What comes next remains to be seen. In October, Ritchey invited Frischknecht and other members of the fabled Ritchey Mountain Bike team, along with a host of other friends and racing buddies, to a party in California. The bike market has changed: more and more high-end brands are designing all-in-one integrated framesets incompatible with after-market parts. That puts a mid-size company like Ritchey’s in a tough spot. “Ritchey had its great days and was an important player. But the brand is fading away a little bit,” says his old friend Frischknecht. “Every big bike brand has its own component label now, with their own seatposts that only fit into their bikes.” 

If anyone has the creativity to reinvent the company once more, it’s Ritchey. He argues that there’s still room for after-market parts, particularly as people rediscover the virtues of small-batch and custom steel frames.
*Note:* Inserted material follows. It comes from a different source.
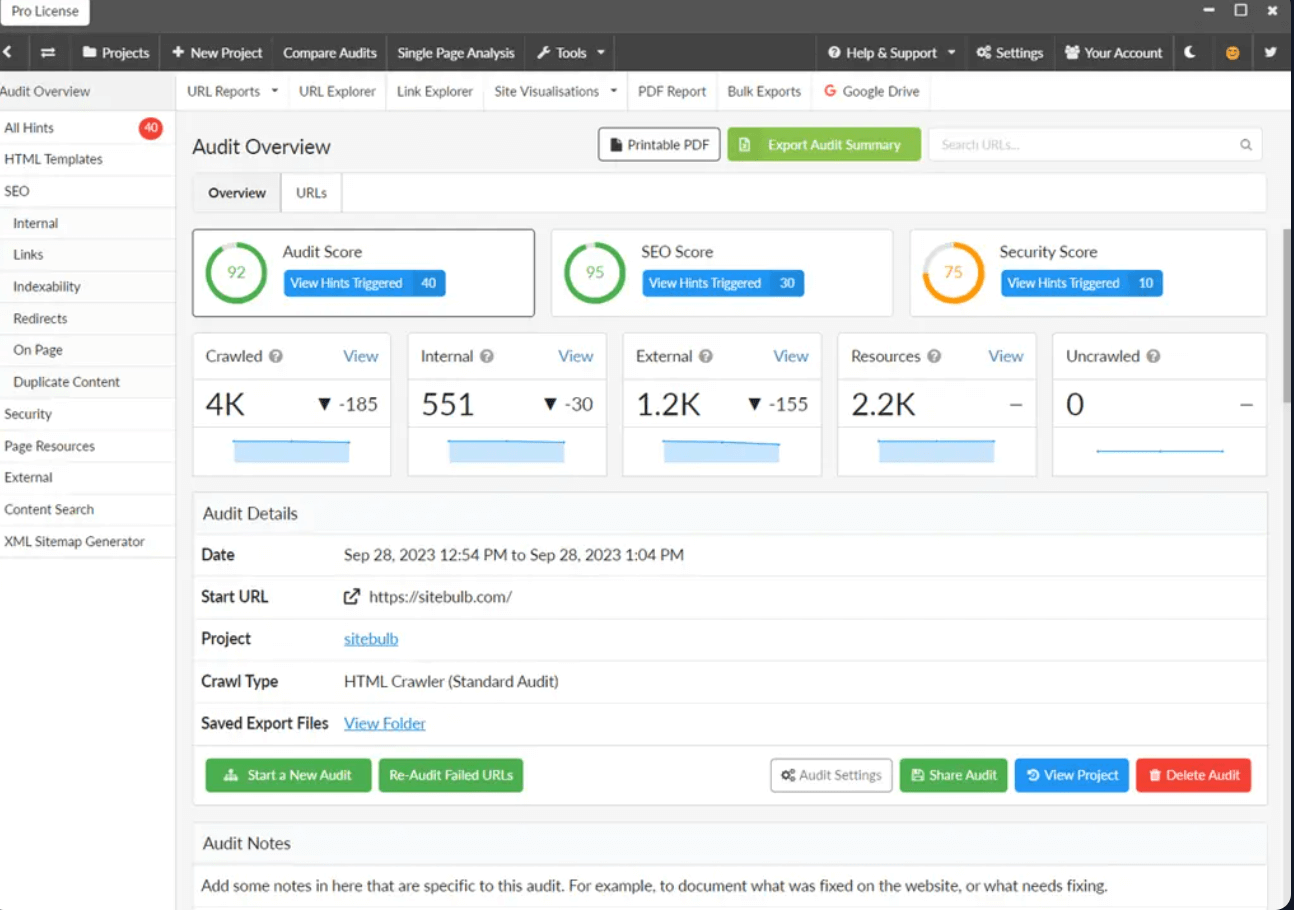Open the Twitter bird icon link
The image size is (1294, 910).
[1270, 53]
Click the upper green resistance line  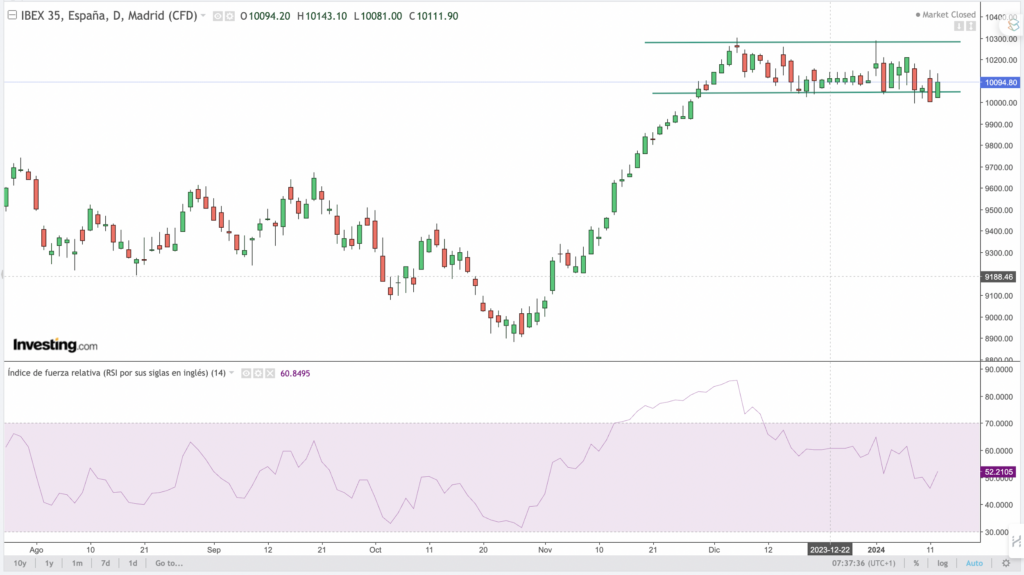click(x=800, y=42)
Gravel, too, represents a return to Ritchey’s roots in robust, do-anything bikes taking on epic adventures. “The renaissance of American framebuilding has made the brand more authentic and real – there are very few companies with a history based on steel that have stayed the course for 50 years,” says Ritchey. “Being able to survive 50 years of ups and downs is a humbling success story,” he says. “I don’t know why it’s worked out for me, but it has.”